Et pourtant, je persistai à ne voir dans les propos de Marie rien qui justifiât pour moi l’abandon de l’escrime. De son côté, Paul s’efforçait lui aussi d’amener Marie à revenir sur sa décision. Il commença même d’étudier la Bible avec les Témoins de Jéhovah, mais connaissant ses vues matérialistes, nous n’avions pas peur qu’il se laisse influencer.
Dans le même temps, nous continuions de nous exercer à l’escrime, au point que j’en négligeais mes études de droit. Paul m’encourageait à travailler plus sérieusement, mais je ne tenais aucun compte de ses conseils et cela me valut de redoubler toute une année d’études. Paul pour sa part, était très bien noté, ce qui m’amena à adopter vis-à-vis de lui une attitude encore plus distante. Quand je fis part de mes griefs à Jean, il me rétorqua que Paul différait de nous en ce qu’il attachait, quant à lui, quelque importance à ses études.
RÉCONCILIATION AVEC MARIE
Comme nous n’avions pas revu Marie depuis trois mois, Jean et moi décidâmes de lui rendre visite. Elle écouta avec un vif intérêt les dernières nouvelles de la salle d’armes, soupira et dit: “Quel dommage de ne plus se voir comme avant! Que diriez-vous de nous retrouver régulièrement pour lire tous ensemble quelque chose d’intéressant — et même la Bible, pourquoi pas?
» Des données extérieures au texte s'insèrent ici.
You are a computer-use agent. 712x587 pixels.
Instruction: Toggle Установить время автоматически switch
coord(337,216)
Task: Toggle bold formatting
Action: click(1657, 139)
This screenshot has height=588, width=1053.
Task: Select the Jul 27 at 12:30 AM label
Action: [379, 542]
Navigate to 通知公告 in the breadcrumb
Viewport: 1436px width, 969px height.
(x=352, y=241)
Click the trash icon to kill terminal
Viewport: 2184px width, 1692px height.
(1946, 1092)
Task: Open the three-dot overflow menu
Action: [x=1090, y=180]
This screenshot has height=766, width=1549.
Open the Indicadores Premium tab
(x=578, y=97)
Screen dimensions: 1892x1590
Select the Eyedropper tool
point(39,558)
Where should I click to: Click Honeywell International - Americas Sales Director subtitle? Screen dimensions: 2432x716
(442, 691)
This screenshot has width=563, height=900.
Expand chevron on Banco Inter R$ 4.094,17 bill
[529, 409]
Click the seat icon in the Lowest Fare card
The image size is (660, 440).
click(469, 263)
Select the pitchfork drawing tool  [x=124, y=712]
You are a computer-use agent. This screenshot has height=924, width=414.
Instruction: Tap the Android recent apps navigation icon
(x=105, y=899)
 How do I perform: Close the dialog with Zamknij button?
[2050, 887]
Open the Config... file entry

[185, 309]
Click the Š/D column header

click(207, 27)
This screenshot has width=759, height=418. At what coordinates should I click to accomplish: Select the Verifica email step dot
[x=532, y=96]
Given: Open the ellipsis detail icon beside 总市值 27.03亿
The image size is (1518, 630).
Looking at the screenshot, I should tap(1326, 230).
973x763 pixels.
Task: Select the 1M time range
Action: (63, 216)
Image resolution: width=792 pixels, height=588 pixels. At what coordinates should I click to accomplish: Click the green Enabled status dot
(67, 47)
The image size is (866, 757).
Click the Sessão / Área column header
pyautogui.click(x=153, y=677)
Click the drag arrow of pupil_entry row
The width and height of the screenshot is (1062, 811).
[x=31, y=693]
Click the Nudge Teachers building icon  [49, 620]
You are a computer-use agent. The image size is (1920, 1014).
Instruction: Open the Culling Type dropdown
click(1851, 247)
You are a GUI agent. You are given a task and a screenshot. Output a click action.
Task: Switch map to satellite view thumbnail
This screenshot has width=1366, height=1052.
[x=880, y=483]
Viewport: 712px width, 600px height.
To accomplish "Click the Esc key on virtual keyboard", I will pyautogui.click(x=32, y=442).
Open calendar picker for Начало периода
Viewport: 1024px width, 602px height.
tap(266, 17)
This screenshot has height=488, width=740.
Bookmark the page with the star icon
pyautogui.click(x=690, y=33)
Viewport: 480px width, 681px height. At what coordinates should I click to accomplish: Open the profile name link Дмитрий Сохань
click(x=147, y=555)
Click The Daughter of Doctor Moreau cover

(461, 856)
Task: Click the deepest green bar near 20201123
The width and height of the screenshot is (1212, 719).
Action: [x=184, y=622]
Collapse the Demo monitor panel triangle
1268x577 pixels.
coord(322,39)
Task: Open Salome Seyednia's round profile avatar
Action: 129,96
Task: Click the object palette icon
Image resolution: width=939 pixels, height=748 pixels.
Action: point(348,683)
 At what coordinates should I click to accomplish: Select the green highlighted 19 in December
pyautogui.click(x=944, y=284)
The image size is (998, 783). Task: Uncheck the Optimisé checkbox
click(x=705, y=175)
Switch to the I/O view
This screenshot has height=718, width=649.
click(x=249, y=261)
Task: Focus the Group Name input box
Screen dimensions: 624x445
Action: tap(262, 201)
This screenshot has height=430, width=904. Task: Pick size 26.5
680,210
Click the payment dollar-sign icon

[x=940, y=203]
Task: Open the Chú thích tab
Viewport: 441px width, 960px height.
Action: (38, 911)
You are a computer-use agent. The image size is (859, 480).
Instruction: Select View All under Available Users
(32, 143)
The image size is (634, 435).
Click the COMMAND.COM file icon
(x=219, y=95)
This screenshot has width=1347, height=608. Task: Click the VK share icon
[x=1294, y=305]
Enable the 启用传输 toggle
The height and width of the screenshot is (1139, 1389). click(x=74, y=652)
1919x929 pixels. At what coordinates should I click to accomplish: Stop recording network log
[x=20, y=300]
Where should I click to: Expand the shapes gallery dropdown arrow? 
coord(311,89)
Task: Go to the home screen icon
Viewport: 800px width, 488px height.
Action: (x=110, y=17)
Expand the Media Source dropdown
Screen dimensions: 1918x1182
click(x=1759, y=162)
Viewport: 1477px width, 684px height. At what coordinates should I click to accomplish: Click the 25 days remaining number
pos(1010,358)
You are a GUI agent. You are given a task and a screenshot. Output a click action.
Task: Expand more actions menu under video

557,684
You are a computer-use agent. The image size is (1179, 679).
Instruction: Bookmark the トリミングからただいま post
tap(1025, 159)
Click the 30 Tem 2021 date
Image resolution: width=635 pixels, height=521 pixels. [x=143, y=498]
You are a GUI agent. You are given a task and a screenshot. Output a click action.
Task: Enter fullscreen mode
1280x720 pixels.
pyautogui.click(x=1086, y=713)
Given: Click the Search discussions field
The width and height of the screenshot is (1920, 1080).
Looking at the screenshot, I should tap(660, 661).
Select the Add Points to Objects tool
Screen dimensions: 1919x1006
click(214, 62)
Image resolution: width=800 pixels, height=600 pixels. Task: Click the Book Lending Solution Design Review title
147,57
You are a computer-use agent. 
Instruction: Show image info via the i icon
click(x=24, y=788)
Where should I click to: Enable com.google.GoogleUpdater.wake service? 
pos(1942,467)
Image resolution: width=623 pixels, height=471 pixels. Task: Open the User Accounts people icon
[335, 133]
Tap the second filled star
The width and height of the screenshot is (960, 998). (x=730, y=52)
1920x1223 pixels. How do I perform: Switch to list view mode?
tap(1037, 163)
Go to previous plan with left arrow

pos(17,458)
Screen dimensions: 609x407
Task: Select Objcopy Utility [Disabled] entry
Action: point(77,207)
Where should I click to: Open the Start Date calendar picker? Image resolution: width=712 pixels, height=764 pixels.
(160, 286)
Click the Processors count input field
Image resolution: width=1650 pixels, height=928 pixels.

Je sais que vous aimez la lecture en groupe.” Nous acceptâmes.
L’Évangile de Matthieu fit la matière de nos premières réunions, mais nous ne nous limitions pas à la lecture en groupe. Nous recherchions ensemble le sens des textes. Un jour que je m’interrogeais à haute voix sur la responsabilité de l’homme vis-à-vis du Dieu de la Bible, Jean m’interrompit en disant: “Écoute, Robert, selon toi, d’où Jésus a-t-il tiré assez de force morale pour pardonner à ceux qui l’avaient traité avec tant d’injustice?”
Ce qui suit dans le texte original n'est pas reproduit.